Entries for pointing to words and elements
·····

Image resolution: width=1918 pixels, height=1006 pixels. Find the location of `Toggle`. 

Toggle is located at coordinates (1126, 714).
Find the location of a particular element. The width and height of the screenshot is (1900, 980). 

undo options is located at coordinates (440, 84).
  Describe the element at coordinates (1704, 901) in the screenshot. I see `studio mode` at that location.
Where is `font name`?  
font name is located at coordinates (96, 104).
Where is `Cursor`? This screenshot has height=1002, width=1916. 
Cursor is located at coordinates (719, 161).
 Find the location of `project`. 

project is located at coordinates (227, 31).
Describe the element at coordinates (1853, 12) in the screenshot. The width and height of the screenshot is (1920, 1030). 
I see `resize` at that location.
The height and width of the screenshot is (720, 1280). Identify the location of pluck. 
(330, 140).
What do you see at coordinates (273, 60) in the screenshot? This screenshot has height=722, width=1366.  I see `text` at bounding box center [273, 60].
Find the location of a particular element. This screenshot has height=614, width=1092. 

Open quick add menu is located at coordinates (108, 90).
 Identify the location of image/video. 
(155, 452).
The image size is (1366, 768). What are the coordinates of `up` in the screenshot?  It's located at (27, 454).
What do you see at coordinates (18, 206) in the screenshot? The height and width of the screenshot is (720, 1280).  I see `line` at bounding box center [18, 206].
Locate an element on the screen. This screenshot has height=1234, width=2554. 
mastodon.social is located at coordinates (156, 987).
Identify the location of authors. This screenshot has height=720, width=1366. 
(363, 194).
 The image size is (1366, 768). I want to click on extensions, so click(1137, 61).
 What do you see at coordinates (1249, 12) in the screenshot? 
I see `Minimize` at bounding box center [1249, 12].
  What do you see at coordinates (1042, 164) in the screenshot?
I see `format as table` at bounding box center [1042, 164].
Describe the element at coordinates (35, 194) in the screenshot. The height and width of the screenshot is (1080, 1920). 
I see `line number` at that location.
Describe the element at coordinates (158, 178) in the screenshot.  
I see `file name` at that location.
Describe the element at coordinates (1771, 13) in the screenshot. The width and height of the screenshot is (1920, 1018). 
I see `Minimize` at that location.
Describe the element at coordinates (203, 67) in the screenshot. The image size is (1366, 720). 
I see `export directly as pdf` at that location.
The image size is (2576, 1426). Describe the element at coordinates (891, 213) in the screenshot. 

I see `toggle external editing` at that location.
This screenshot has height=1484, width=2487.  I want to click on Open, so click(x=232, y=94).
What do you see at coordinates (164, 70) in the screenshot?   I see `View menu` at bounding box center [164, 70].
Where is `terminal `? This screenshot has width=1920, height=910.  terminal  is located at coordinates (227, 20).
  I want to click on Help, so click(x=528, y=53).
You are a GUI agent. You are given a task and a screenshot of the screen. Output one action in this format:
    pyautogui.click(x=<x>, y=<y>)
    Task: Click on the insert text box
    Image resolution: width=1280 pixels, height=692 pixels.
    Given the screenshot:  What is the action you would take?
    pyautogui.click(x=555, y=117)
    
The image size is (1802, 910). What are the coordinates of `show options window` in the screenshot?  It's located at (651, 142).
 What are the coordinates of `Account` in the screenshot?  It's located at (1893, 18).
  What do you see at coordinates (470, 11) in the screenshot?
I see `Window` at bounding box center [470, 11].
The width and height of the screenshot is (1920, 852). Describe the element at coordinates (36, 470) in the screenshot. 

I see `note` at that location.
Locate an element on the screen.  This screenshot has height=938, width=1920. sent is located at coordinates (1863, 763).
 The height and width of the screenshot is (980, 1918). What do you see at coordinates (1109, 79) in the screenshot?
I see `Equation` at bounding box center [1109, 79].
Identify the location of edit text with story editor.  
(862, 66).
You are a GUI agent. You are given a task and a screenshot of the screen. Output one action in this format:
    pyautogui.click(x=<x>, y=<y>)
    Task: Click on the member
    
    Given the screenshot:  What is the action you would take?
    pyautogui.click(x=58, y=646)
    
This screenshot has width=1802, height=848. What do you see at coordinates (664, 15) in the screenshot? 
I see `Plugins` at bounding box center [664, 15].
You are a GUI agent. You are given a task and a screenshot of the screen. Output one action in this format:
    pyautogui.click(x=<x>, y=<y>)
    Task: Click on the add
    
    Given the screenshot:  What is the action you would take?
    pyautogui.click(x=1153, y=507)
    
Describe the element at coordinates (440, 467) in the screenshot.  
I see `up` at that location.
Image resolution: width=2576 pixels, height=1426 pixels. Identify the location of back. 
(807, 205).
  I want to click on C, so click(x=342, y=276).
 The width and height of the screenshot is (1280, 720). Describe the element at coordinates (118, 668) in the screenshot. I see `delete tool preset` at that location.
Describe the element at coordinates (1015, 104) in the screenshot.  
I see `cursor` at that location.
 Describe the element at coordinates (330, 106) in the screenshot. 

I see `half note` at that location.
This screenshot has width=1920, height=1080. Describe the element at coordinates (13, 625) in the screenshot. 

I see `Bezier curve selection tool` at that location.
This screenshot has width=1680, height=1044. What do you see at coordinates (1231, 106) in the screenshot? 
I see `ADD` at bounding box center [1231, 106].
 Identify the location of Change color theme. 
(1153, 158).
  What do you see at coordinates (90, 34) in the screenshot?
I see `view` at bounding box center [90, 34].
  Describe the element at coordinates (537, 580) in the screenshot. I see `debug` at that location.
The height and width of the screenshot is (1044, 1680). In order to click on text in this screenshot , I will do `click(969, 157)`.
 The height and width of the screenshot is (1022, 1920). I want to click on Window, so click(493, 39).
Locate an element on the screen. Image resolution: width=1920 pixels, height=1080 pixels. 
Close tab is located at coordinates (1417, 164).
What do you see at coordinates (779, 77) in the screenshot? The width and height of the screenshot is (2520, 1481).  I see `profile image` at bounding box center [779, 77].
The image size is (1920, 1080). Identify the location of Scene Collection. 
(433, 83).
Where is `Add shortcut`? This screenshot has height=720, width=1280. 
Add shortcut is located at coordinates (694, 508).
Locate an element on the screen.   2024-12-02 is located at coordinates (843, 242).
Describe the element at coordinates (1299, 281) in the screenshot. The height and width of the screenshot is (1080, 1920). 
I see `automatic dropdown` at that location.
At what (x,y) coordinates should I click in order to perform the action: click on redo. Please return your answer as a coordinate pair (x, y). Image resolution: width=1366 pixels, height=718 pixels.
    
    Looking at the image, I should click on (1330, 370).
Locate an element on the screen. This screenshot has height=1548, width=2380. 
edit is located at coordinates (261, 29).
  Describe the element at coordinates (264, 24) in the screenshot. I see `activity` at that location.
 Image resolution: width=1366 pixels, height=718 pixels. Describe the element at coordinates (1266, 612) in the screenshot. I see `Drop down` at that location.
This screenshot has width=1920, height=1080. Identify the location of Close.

·····

Copy out all of the material above, line for line and unchanged.

__RIGHT ANSWER__.
Image resolution: width=1918 pixels, height=1006 pixels. Find the location of `Toggle`. 

Toggle is located at coordinates (1126, 714).
Find the location of a particular element. The width and height of the screenshot is (1900, 980). 

undo options is located at coordinates (440, 84).
  Describe the element at coordinates (1704, 901) in the screenshot. I see `studio mode` at that location.
Where is `font name`?  
font name is located at coordinates (96, 104).
Where is `Cursor`? This screenshot has height=1002, width=1916. 
Cursor is located at coordinates (719, 161).
 Find the location of `project`. 

project is located at coordinates (227, 31).
Describe the element at coordinates (1853, 12) in the screenshot. The width and height of the screenshot is (1920, 1030). 
I see `resize` at that location.
The height and width of the screenshot is (720, 1280). Identify the location of pluck. 
(330, 140).
What do you see at coordinates (273, 60) in the screenshot? This screenshot has height=722, width=1366.  I see `text` at bounding box center [273, 60].
Find the location of a particular element. This screenshot has height=614, width=1092. 

Open quick add menu is located at coordinates (108, 90).
 Identify the location of image/video. 
(155, 452).
The image size is (1366, 768). What are the coordinates of `up` in the screenshot?  It's located at (27, 454).
What do you see at coordinates (18, 206) in the screenshot? The height and width of the screenshot is (720, 1280).  I see `line` at bounding box center [18, 206].
Locate an element on the screen. This screenshot has height=1234, width=2554. 
mastodon.social is located at coordinates (156, 987).
Identify the location of authors. This screenshot has height=720, width=1366. 
(363, 194).
 The image size is (1366, 768). I want to click on extensions, so click(1137, 61).
 What do you see at coordinates (1249, 12) in the screenshot? 
I see `Minimize` at bounding box center [1249, 12].
  What do you see at coordinates (1042, 164) in the screenshot?
I see `format as table` at bounding box center [1042, 164].
Describe the element at coordinates (35, 194) in the screenshot. The height and width of the screenshot is (1080, 1920). 
I see `line number` at that location.
Describe the element at coordinates (158, 178) in the screenshot.  
I see `file name` at that location.
Describe the element at coordinates (1771, 13) in the screenshot. The width and height of the screenshot is (1920, 1018). 
I see `Minimize` at that location.
Describe the element at coordinates (203, 67) in the screenshot. The image size is (1366, 720). 
I see `export directly as pdf` at that location.
The image size is (2576, 1426). Describe the element at coordinates (891, 213) in the screenshot. 

I see `toggle external editing` at that location.
This screenshot has height=1484, width=2487.  I want to click on Open, so click(x=232, y=94).
What do you see at coordinates (164, 70) in the screenshot?   I see `View menu` at bounding box center [164, 70].
Where is `terminal `? This screenshot has width=1920, height=910.  terminal  is located at coordinates (227, 20).
  I want to click on Help, so click(x=528, y=53).
You are a GUI agent. You are given a task and a screenshot of the screen. Output one action in this format:
    pyautogui.click(x=<x>, y=<y>)
    Task: Click on the insert text box
    Image resolution: width=1280 pixels, height=692 pixels.
    Given the screenshot:  What is the action you would take?
    pyautogui.click(x=555, y=117)
    
The image size is (1802, 910). What are the coordinates of `show options window` in the screenshot?  It's located at (651, 142).
 What are the coordinates of `Account` in the screenshot?  It's located at (1893, 18).
  What do you see at coordinates (470, 11) in the screenshot?
I see `Window` at bounding box center [470, 11].
The width and height of the screenshot is (1920, 852). Describe the element at coordinates (36, 470) in the screenshot. 

I see `note` at that location.
Locate an element on the screen.  This screenshot has height=938, width=1920. sent is located at coordinates (1863, 763).
 The height and width of the screenshot is (980, 1918). What do you see at coordinates (1109, 79) in the screenshot?
I see `Equation` at bounding box center [1109, 79].
Identify the location of edit text with story editor.  
(862, 66).
You are a GUI agent. You are given a task and a screenshot of the screen. Output one action in this format:
    pyautogui.click(x=<x>, y=<y>)
    Task: Click on the member
    
    Given the screenshot:  What is the action you would take?
    pyautogui.click(x=58, y=646)
    
This screenshot has width=1802, height=848. What do you see at coordinates (664, 15) in the screenshot? 
I see `Plugins` at bounding box center [664, 15].
You are a GUI agent. You are given a task and a screenshot of the screen. Output one action in this format:
    pyautogui.click(x=<x>, y=<y>)
    Task: Click on the add
    
    Given the screenshot:  What is the action you would take?
    pyautogui.click(x=1153, y=507)
    
Describe the element at coordinates (440, 467) in the screenshot.  
I see `up` at that location.
Image resolution: width=2576 pixels, height=1426 pixels. Identify the location of back. 
(807, 205).
  I want to click on C, so click(x=342, y=276).
 The width and height of the screenshot is (1280, 720). Describe the element at coordinates (118, 668) in the screenshot. I see `delete tool preset` at that location.
Describe the element at coordinates (1015, 104) in the screenshot.  
I see `cursor` at that location.
 Describe the element at coordinates (330, 106) in the screenshot. 

I see `half note` at that location.
This screenshot has width=1920, height=1080. Describe the element at coordinates (13, 625) in the screenshot. 

I see `Bezier curve selection tool` at that location.
This screenshot has width=1680, height=1044. What do you see at coordinates (1231, 106) in the screenshot? 
I see `ADD` at bounding box center [1231, 106].
 Identify the location of Change color theme. 
(1153, 158).
  What do you see at coordinates (90, 34) in the screenshot?
I see `view` at bounding box center [90, 34].
  Describe the element at coordinates (537, 580) in the screenshot. I see `debug` at that location.
The height and width of the screenshot is (1044, 1680). In order to click on text in this screenshot , I will do `click(969, 157)`.
 The height and width of the screenshot is (1022, 1920). I want to click on Window, so click(493, 39).
Locate an element on the screen. Image resolution: width=1920 pixels, height=1080 pixels. 
Close tab is located at coordinates (1417, 164).
What do you see at coordinates (779, 77) in the screenshot? The width and height of the screenshot is (2520, 1481).  I see `profile image` at bounding box center [779, 77].
The image size is (1920, 1080). Identify the location of Scene Collection. 
(433, 83).
Where is `Add shortcut`? This screenshot has height=720, width=1280. 
Add shortcut is located at coordinates (694, 508).
Locate an element on the screen.   2024-12-02 is located at coordinates (843, 242).
Describe the element at coordinates (1299, 281) in the screenshot. The height and width of the screenshot is (1080, 1920). 
I see `automatic dropdown` at that location.
At what (x,y) coordinates should I click in order to perform the action: click on redo. Please return your answer as a coordinate pair (x, y). Image resolution: width=1366 pixels, height=718 pixels.
    
    Looking at the image, I should click on (1330, 370).
Locate an element on the screen. This screenshot has height=1548, width=2380. 
edit is located at coordinates (261, 29).
  Describe the element at coordinates (264, 24) in the screenshot. I see `activity` at that location.
 Image resolution: width=1366 pixels, height=718 pixels. Describe the element at coordinates (1266, 612) in the screenshot. I see `Drop down` at that location.
This screenshot has width=1920, height=1080. Identify the location of Close.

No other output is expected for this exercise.